On a beau vanter son courage, même les électeurs libéraux ne sont pas impressionnés par sa performance. Seulement 35 % d’entre eux estiment qu’elle mène la meilleure campagne, selon Léger, et à peine 13 % sont d’avis qu’elle a gagné le premier débat.

Si le PLQ ne réussit pas à faire élire suffisamment de députés pour former un gouvernement, qu’il soit majoritaire ou minoritaire, la constitution du parti prévoit que le ou la cheffe doit se soumettre à un vote de confiance lors du premier congrès qui suit l’élection.

Dès le départ, personne au PLQ ne s’attendait à ce que Mme Anglade ramène le parti au pouvoir.

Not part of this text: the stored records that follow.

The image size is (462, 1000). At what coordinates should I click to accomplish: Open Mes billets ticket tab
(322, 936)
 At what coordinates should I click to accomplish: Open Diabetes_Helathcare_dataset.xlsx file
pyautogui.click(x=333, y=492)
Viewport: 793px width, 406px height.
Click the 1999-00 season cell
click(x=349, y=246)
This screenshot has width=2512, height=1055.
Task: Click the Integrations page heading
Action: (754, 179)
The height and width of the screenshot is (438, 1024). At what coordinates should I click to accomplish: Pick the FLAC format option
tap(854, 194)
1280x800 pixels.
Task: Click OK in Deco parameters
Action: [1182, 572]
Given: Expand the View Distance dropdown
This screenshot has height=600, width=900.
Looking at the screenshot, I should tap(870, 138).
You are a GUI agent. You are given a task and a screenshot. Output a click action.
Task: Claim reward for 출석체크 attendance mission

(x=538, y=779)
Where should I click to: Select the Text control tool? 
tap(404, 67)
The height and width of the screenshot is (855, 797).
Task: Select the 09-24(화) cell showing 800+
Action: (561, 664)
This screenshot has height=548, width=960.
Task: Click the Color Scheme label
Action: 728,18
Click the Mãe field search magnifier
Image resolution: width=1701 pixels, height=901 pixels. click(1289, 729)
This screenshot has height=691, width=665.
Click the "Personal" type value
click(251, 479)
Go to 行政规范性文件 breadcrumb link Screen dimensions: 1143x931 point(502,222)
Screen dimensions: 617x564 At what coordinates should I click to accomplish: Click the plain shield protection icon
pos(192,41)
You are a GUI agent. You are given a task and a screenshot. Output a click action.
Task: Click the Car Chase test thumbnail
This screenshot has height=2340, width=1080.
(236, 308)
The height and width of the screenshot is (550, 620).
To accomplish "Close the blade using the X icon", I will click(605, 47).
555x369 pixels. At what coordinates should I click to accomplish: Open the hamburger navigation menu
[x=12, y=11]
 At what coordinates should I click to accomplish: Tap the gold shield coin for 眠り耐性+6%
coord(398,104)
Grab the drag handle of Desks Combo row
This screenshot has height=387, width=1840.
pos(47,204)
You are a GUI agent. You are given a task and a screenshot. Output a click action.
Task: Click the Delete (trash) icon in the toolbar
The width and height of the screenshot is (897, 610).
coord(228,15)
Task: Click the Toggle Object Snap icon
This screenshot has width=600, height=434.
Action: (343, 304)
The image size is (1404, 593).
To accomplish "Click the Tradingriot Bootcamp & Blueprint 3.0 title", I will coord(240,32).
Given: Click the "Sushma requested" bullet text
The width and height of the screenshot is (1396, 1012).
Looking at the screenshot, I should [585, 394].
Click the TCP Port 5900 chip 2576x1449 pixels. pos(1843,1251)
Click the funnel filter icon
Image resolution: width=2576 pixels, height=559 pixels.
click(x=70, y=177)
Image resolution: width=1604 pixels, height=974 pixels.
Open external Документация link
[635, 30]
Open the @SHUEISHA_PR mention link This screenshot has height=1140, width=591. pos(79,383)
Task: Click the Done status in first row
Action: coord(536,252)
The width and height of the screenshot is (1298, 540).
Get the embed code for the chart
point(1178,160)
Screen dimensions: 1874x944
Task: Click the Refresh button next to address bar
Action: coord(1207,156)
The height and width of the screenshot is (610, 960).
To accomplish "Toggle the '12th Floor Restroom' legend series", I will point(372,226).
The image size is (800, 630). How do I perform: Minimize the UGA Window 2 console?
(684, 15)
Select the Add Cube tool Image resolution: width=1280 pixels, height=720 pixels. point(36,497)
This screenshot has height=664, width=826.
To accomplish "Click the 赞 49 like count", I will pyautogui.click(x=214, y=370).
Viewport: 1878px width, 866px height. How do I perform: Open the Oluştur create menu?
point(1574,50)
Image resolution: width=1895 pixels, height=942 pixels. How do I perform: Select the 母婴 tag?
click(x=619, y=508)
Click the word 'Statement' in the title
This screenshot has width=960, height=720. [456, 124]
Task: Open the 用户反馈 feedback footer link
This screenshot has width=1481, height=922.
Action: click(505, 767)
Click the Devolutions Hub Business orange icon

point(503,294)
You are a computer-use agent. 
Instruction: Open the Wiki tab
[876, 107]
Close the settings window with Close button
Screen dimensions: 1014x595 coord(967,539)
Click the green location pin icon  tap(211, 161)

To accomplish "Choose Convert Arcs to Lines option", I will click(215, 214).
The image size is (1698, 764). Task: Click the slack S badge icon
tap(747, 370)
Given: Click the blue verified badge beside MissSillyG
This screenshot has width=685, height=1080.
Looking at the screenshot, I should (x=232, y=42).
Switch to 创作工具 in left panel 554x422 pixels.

Tout le monde devrait également reconnaître qu’elle a hérité d’une organisation dans un état déplorable. La réalité n’en demeure pas moins que le PLQ se dirige vers la pire défaite de son histoire, et de loin.

Si elle a été élue cheffe par défaut il y a deux ans, c’est que personne d’autre n’avait envie de se sacrifier pour une cause qui paraissait perdue d’avance. Après deux mandats et le possible départ de François Legault, la CAQ sera nettement plus vulnérable en 2026. Cela ne peut que susciter des vocations.